**** Supplied material

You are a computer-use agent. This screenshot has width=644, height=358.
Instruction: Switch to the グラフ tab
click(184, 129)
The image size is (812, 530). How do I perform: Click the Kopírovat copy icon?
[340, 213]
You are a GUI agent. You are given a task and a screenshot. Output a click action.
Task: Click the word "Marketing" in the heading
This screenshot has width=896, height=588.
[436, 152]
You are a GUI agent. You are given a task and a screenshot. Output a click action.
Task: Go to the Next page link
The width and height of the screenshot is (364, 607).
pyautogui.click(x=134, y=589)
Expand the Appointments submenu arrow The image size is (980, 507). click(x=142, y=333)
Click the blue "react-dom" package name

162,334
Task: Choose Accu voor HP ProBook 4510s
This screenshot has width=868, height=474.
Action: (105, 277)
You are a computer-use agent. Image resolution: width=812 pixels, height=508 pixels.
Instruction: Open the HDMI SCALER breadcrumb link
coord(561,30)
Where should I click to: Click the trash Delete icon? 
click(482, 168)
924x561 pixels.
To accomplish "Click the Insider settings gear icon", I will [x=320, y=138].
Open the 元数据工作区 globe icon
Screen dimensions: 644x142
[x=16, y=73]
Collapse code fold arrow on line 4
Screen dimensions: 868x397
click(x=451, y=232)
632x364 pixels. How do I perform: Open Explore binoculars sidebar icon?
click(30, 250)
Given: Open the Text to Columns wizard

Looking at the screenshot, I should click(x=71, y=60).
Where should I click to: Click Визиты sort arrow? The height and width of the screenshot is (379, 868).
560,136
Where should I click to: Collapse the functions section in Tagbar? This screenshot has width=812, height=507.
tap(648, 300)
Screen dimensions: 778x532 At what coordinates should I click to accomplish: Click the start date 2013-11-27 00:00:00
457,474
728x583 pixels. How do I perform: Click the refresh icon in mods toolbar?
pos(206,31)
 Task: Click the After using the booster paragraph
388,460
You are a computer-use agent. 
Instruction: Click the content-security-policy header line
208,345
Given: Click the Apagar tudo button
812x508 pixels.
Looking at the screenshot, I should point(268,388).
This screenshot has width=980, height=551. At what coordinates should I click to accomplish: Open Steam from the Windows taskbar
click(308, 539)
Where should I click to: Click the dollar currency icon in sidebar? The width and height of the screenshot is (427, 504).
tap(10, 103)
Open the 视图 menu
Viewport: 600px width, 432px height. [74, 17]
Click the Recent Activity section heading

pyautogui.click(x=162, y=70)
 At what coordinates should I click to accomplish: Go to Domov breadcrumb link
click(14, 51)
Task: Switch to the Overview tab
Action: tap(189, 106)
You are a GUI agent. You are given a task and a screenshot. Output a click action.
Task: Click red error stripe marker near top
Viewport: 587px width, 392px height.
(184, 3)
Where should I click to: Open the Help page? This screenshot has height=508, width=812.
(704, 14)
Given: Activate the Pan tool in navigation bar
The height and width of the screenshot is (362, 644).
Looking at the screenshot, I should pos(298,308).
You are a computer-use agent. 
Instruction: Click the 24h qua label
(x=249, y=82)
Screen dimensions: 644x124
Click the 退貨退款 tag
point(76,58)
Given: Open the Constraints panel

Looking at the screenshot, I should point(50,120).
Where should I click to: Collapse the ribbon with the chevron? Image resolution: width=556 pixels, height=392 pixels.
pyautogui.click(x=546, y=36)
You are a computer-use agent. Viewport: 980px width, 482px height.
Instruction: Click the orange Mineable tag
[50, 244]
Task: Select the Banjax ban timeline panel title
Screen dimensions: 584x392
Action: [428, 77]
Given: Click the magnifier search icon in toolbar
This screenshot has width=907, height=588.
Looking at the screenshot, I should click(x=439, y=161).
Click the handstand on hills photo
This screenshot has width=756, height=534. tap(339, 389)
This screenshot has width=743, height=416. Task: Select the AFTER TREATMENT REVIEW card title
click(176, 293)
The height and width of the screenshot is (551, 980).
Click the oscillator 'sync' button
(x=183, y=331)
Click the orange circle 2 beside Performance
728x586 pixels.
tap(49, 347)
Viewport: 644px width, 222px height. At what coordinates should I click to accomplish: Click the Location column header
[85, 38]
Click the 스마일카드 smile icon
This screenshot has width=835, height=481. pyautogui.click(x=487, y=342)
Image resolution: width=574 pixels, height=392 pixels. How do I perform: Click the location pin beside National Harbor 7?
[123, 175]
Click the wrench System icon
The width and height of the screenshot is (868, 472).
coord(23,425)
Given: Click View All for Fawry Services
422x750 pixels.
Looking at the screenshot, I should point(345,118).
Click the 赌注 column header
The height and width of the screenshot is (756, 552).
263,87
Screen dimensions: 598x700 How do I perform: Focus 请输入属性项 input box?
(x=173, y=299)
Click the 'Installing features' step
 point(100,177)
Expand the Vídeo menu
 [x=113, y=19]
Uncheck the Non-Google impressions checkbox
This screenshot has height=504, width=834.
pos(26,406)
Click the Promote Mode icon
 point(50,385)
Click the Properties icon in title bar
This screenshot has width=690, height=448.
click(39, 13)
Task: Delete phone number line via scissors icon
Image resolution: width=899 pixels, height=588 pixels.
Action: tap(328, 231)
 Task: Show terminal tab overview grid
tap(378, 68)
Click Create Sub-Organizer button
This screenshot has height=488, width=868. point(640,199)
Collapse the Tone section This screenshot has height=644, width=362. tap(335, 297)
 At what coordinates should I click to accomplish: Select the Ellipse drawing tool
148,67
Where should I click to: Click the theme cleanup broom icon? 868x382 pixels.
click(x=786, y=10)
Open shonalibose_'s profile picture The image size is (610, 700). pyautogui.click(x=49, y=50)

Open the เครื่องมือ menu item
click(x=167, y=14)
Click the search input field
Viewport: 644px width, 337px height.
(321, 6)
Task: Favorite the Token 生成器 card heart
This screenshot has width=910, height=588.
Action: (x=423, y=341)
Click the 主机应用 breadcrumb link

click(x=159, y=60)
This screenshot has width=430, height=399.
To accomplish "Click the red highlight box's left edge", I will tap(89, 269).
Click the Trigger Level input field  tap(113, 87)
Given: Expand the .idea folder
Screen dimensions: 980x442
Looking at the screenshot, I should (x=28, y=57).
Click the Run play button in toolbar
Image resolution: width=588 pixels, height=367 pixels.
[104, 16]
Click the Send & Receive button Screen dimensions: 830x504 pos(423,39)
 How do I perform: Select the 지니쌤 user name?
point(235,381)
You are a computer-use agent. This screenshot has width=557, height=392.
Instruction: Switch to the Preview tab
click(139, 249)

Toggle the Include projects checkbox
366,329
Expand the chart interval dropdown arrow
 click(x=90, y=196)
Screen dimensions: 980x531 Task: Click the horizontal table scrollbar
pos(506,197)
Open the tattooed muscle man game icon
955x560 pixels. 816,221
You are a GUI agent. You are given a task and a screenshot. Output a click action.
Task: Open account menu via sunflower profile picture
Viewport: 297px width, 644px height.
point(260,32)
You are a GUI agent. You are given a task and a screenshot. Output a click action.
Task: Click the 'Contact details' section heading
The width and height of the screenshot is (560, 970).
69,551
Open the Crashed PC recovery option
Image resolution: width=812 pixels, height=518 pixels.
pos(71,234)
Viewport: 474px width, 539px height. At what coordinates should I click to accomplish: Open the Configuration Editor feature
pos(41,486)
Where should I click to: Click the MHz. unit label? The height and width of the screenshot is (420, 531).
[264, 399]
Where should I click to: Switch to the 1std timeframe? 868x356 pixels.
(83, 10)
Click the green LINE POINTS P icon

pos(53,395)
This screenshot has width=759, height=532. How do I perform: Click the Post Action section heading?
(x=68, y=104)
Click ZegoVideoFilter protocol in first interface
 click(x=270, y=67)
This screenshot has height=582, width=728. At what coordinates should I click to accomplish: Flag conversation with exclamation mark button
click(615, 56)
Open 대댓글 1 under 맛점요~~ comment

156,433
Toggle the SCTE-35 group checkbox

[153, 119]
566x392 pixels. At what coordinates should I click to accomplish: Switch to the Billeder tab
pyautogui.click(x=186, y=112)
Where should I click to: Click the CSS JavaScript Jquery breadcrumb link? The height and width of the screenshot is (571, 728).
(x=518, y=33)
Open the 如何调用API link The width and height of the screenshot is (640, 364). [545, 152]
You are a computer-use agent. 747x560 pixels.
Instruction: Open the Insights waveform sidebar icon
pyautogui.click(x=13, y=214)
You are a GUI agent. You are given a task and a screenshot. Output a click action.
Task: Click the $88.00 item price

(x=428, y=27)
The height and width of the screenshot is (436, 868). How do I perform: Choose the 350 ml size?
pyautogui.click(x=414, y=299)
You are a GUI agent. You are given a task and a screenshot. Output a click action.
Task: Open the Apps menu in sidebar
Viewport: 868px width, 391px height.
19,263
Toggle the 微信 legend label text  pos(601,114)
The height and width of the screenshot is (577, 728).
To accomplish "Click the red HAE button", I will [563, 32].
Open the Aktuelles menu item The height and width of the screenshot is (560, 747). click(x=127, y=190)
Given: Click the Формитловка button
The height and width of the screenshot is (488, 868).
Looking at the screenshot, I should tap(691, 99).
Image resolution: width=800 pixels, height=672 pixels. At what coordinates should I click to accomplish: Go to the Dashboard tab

********

Print the lines of the records from the line containing "Screen dimensions: 598x700" through the line containing "click(39, 13)", inclusive, exactly as they appear.

# [In response]
Screen dimensions: 598x700 How do I perform: Focus 请输入属性项 input box?
(x=173, y=299)
Click the 'Installing features' step
 point(100,177)
Expand the Vídeo menu
 [x=113, y=19]
Uncheck the Non-Google impressions checkbox
This screenshot has height=504, width=834.
pos(26,406)
Click the Promote Mode icon
 point(50,385)
Click the Properties icon in title bar
This screenshot has width=690, height=448.
click(39, 13)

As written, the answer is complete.